An anderer Stelle in diesem Blatt beklagt Sebastian Preuss die bevorstehende Abschaffung des Museumspädagogischen Dienstes der Hauptstadt. Mehr als ein Drittel seines Etats soll er einsparen. Das heißt auf Deutsch: Berlin begibt sich der Möglichkeit, seine wundervollen Kulturhervorbringungen marketing-mäßig unter das Publikum zu streuen. Wann wird man endlich lernen, dass man - um Geld einzunehmen - zunächst einmal Geld mit vollen Händen auf den Markt werfen muss?

Nach den Abstimmungen über die Europäische Verfassung in Frankreich und in den Niederlanden suchen die deutschsprachigen Feuilletons nach Erklärungen. In der NEUEN ZÜRCHER ZEITUNG entwickelt der Soziologe Ulrich Beck "eine kosmopolitische Vision". Man kann das in zwei Sätzen nicht wiedergeben, es sei denn man nimmt Becks Schlagworte auf: "Souveränitätsverzicht erweitert Souveränität." Oder: "Vielfalt ist kein Problem, sondern die Lösung." Und schließlich möchte Ulrich Beck gerne, dass die Menschen in diesem vielgestaltigen Vielvölkerstaat mit den gemeinsamen Interessen sowohl Wurzeln als auch Flügel besitzen.
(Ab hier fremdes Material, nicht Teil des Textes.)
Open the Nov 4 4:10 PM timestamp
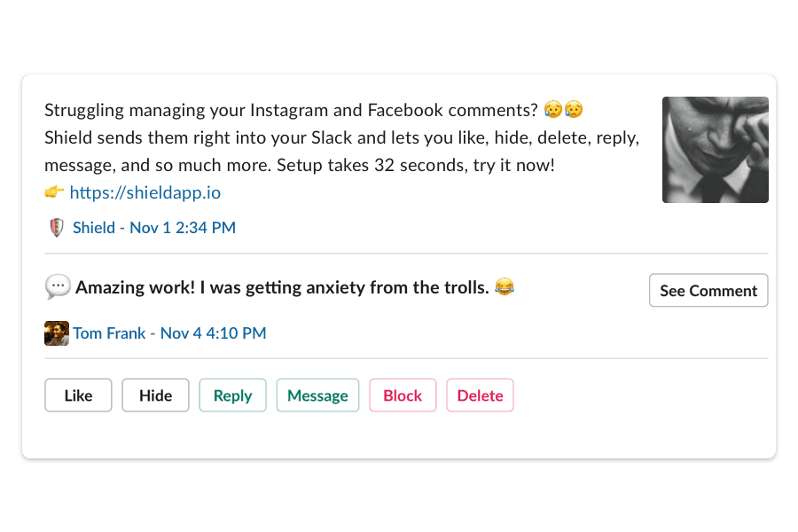The height and width of the screenshot is (532, 798). click(213, 333)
In der Tageszeitung DIE WELT berichtet der Schriftsteller und Übersetzer Michael Kleeberg von "Erfahrungen der letzten Tage in Frankreich". Kleeberg hat bemerkt, dass der Streit vor allem zwischen Besitzenden und Besitzlosen tobt, also Globalisierungsgewinnern und Globalisierungsverlierern. Es keimt jedoch Hoffnung in ihm, wenn er schreibt: "Eine europäische Einigung, um die mit derart harten Bandagen gekämpft wird, kann jedenfalls keine tote Idee sein."

Die SÜDDEUTSCHE ZEITUNG hat sich des Sachverstandes der niederländischen Architekten Rem Koolhaas und Reinier de Graaf versichert, um ihren Lesern das Abstimmungsergebnis in den Niederlanden zu erläutern. In den Niederlanden sei gegen Führung überhaupt abgestimmt worden, erfahren wir aus dem von Jörg Häntzschel geführten Gespräch. Die Leute seien im Nachhinein zu bereits gefällten Entscheidungen befragt worden und das habe ihnen nicht gepasst. Rem Koolhaas plädiert für eine Allianz zwischen Europa, China und Indien, um dem US-amerikanischen Globalisierungssystem Paroli zu bieten. Man wird darüber nachdenken müssen. Vielleicht wieder etwas kleinteiliger, wie zum Beispiel kürzlich in Berlin, als es auf einer Tagung um spanisch-deutsche Gemeinsamkeiten ging. Die spielten bekanntlich vor allem vor fünfundsechzig Jahren eine Rolle, als in Spanien Franco und in Deutschland Hitler herrschte. Franziska Augstein berichtet darüber in der SÜDDEUTSCHEN ZEITUNG. Vor allem der letzte Satz ihres Artikels ist merkenswert: "Nationen können aus der Geschichte lernen, aber dafür müssen sie zuvor erlebt haben, dass sie verdorben wurden."